The decision from State District Judge John Dietz next heads to the state's Supreme Court, legal experts said. The funding issue has already been a political football in the election season, with Democrats seeing the decision as a rebuke of Republican plans to pay for schools.
"The court ... finds that the Legislature has failed to meet its constitutional duty to suitably provide for Texas public schools because the school finance system is structured, operated and funded so that it cannot provide a constitutionally adequate education for all Texas school children," Dietz wrote.
Dietz ruled in 2013 that the legislature had violated the state's constitution by cutting $5.4 billion in education funding that came as schools were facing new testing requirements.

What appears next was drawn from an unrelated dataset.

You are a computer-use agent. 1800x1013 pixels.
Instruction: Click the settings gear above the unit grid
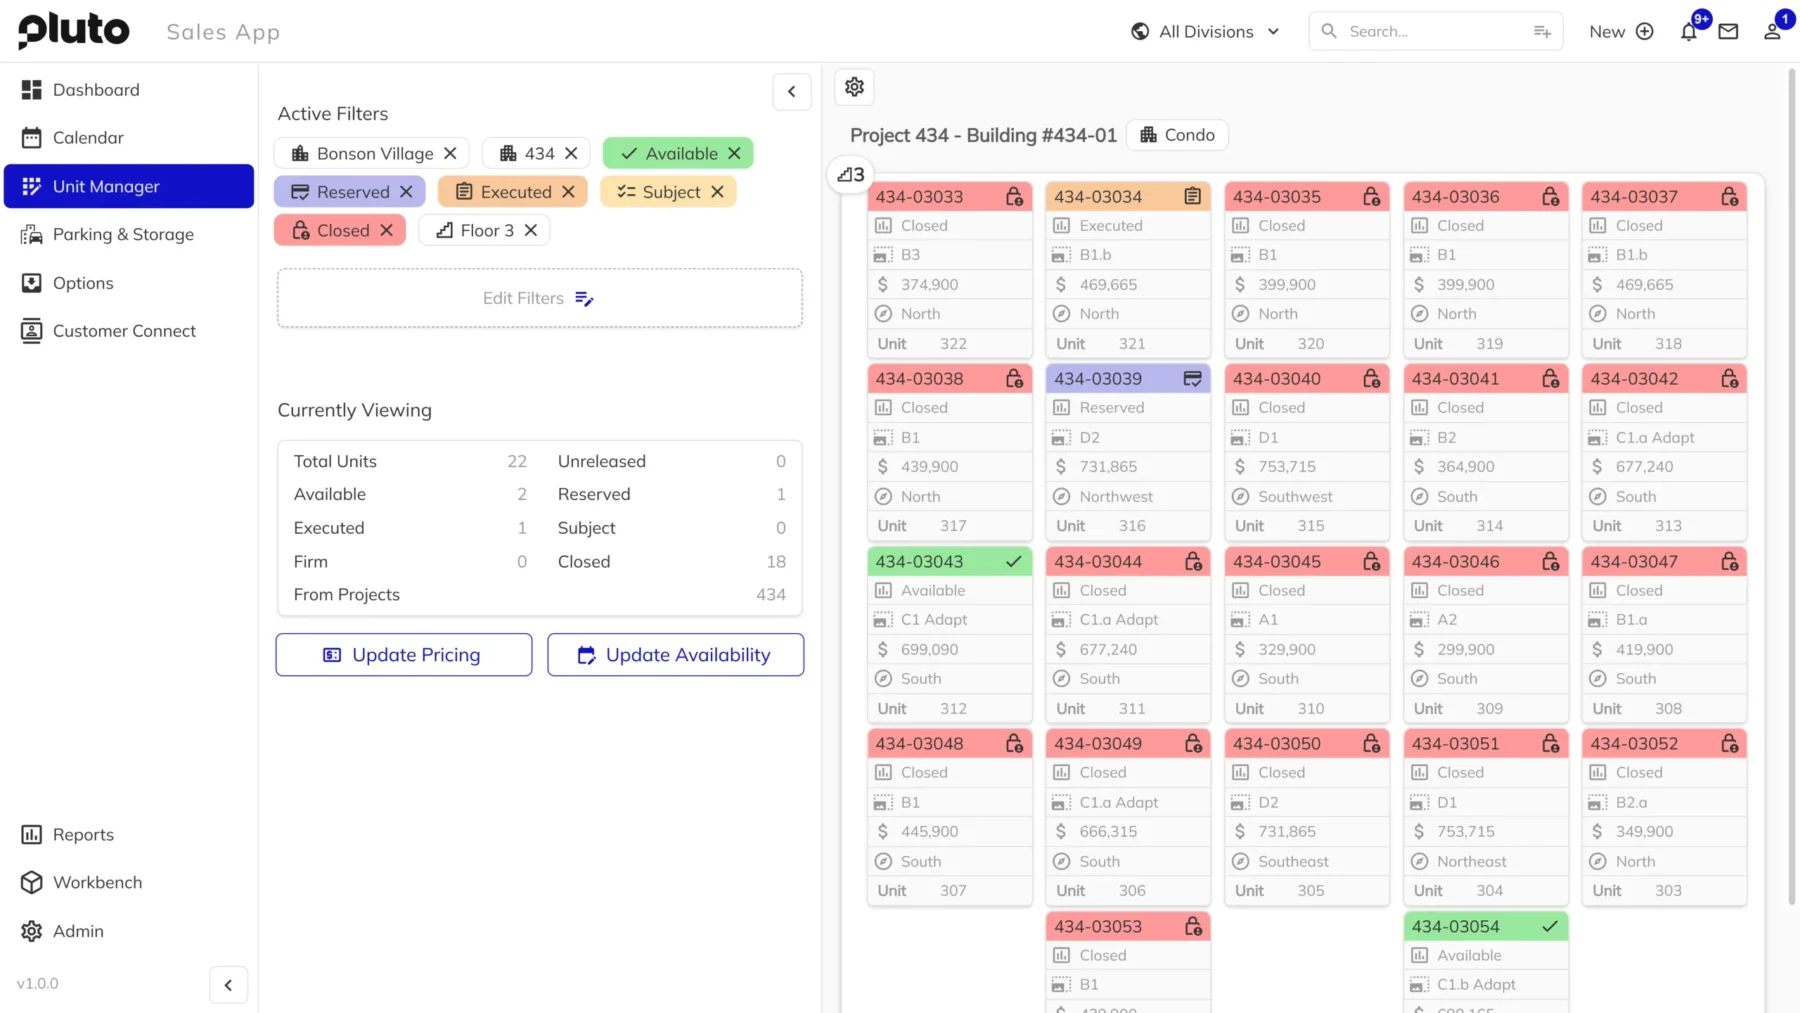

The result was widespread teacher layoffs and larger class sizes as schools struggled to meet higher state and federal standards and school enrollment soared, attorneys for the districts said.
Lawmakers in the state with a $1.4 trillion yearly economy responded by adding $3.7 billion in funding, but Dietz said in the Thursday ruling that move was not good enough because it did not fix systematic problems.
The legal action was brought on behalf of about 650 of the state's 1,000-plus school districts, accounting for some 3.7 million of Texas' 5 million school children.
State Senator Wendy Davis, who is the Democratic nominee for governor in the November elections, quickly weighed in saying: "Today is a victory for our schools, for the future of our state and for the promise of opportunity that's at the core of who we are as Texans."